Zenny
Zenny

Reputation: 89

GET , POST , PUT , DELETE type based Authentication in keycloak

I have a resource in an API for which URI is /product/{id} and doing three operations VIEW, GET, DELETE basse on HttpMethod.

How can I manage one user is allowed to only VIEW and admin is allowed to VIEW, GET, DELETE i.e. all options.

I had seen Keycloak Adapter Policy Enforcer but, I don't understand how it works. I am not getting methods option in create permission.
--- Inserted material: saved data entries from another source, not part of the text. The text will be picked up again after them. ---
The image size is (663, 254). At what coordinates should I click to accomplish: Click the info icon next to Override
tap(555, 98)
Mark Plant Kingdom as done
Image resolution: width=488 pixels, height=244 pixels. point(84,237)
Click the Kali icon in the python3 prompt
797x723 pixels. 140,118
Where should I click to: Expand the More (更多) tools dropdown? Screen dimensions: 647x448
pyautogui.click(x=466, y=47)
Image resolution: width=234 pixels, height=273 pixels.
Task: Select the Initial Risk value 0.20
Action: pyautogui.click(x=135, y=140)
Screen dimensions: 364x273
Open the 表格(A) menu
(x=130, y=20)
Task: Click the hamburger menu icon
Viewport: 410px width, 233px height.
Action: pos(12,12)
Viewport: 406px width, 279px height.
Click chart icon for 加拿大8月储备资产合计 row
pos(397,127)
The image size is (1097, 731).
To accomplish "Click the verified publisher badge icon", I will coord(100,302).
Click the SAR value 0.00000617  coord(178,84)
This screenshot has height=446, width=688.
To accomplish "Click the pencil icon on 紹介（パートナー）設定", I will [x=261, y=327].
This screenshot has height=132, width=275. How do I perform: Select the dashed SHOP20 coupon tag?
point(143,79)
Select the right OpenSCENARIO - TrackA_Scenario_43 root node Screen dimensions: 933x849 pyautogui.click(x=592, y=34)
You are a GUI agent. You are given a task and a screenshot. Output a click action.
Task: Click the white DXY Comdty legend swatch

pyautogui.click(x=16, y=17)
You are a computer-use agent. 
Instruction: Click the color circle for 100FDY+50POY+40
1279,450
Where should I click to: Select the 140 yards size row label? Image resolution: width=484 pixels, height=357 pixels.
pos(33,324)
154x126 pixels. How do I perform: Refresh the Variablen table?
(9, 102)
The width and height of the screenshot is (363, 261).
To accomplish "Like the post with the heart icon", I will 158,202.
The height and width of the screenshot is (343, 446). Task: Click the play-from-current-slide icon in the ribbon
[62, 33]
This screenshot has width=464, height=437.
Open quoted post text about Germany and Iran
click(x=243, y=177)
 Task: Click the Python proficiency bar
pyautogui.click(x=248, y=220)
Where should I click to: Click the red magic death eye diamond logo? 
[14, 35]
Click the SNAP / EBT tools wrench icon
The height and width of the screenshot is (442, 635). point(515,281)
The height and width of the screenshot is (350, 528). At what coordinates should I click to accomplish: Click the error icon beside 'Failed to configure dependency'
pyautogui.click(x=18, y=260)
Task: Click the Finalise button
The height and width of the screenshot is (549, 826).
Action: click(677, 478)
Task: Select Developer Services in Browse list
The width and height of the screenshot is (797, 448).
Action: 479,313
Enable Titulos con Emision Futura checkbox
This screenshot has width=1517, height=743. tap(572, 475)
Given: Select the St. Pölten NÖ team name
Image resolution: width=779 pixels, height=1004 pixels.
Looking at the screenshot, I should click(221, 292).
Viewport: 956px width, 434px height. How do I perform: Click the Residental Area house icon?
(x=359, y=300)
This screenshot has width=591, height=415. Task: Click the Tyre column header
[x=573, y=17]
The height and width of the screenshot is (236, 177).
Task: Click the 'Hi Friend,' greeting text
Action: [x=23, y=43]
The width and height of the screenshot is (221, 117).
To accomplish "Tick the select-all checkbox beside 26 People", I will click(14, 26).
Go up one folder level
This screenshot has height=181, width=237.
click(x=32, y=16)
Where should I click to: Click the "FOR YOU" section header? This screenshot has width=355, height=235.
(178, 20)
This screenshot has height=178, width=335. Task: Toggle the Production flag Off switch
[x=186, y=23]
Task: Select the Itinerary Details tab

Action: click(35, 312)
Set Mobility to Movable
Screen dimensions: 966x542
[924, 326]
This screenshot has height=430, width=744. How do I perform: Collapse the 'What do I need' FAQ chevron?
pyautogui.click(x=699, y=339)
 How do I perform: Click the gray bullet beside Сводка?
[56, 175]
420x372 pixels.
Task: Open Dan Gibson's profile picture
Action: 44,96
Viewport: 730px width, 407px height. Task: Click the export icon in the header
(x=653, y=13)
Can somebody help me in implementing this or suggest some way to do it.

Upvotes: 7

Views: 3678

Answers (4)

Vadim
Vadim

Reputation: 186

I guess you installed Keycloak for being able to control not just authentication, but also authorization. Then you don't need spring security at all. You need to enable authorization for your client and configure resources, policies and permissions using Keycloak admin console. Here is documentation

To be able to control your resources more granular use policy enforcers and map HTTP methods to scopes like described here: How to add HTTP methods in Keycloak resources for Authorization (Without adapters).

One of the good examples worth to look at is authz-spring-boot. It has complete authorization flow, but without method restriction that can be manually added.

You also can check how does your policy work using "Evalute" tab at Keycloak. This simulates client call to the resource and shows the result

Upvotes: 5

Nirojan Selvanathan
Nirojan Selvanathan

Reputation: 11164

I also had the same problem. The following answer provides the explanation.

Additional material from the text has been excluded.